(Dataset entries)
====

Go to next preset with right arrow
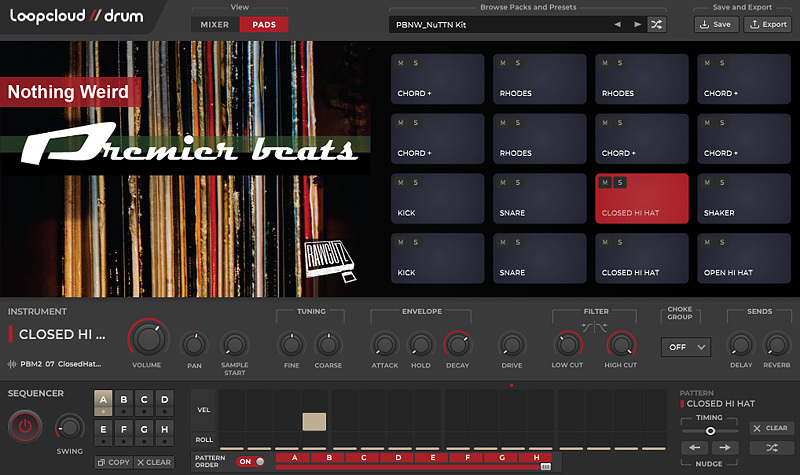The width and height of the screenshot is (800, 475). [x=637, y=24]
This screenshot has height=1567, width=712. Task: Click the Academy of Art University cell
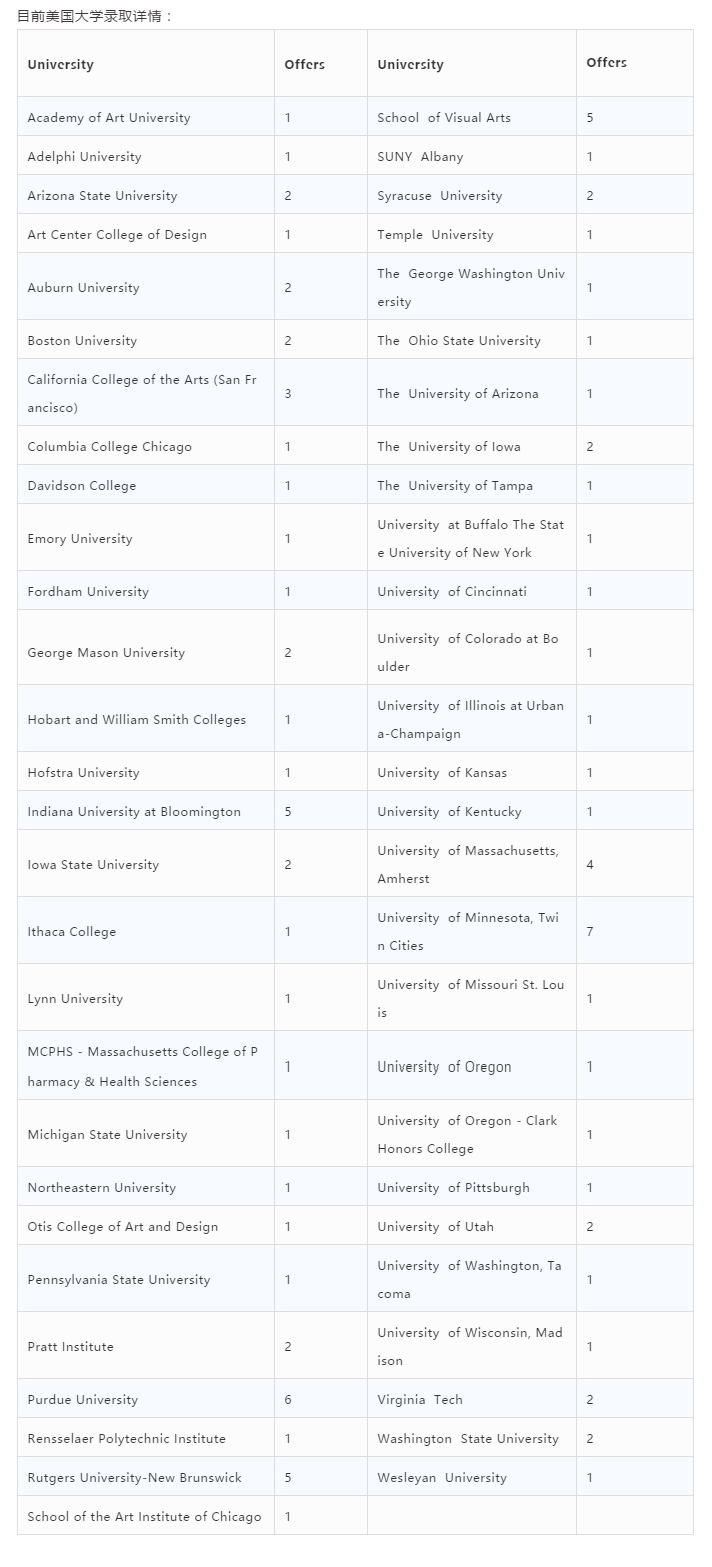(x=146, y=117)
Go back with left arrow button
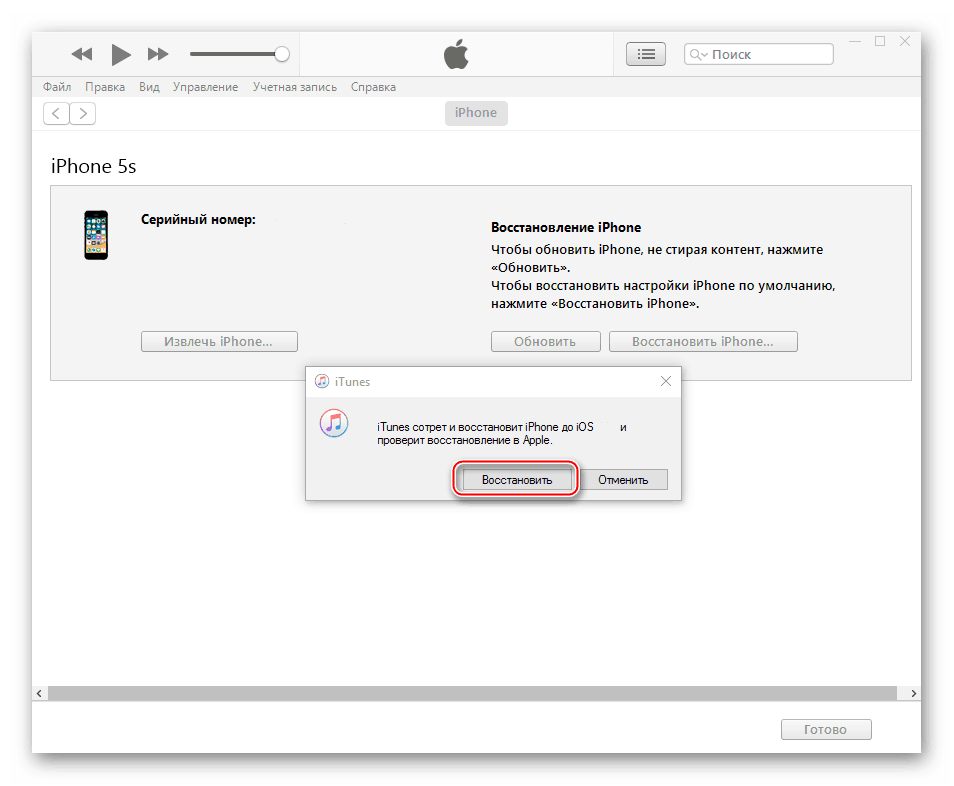Screen dimensions: 954x786 click(x=56, y=113)
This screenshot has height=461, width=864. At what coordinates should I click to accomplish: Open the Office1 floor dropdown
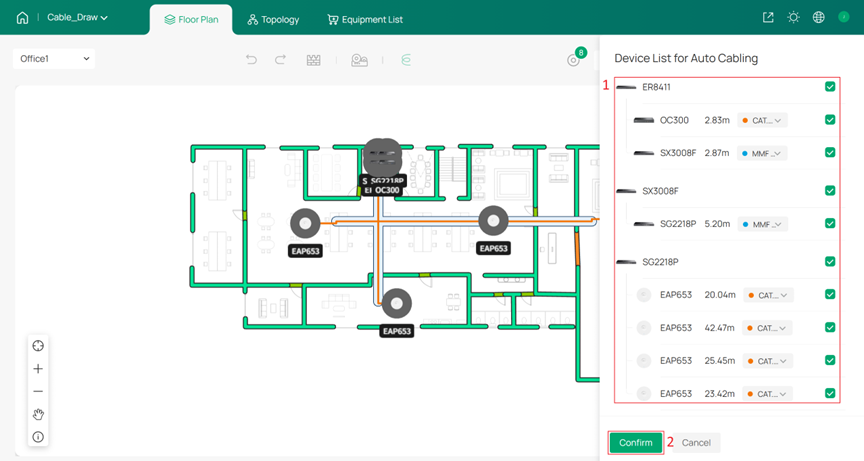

====

**Work to be completed**
Extract the text lines from all of the records above and reproduce each one verbatim, leaving the pictures out of your answer.

**Response to the exercise**
Go to next preset with right arrow
The width and height of the screenshot is (800, 475). [x=637, y=24]
This screenshot has height=1567, width=712. Task: Click the Academy of Art University cell
(x=146, y=117)
Go back with left arrow button
Screen dimensions: 954x786 click(x=56, y=113)
This screenshot has height=461, width=864. At what coordinates should I click to accomplish: Open the Office1 floor dropdown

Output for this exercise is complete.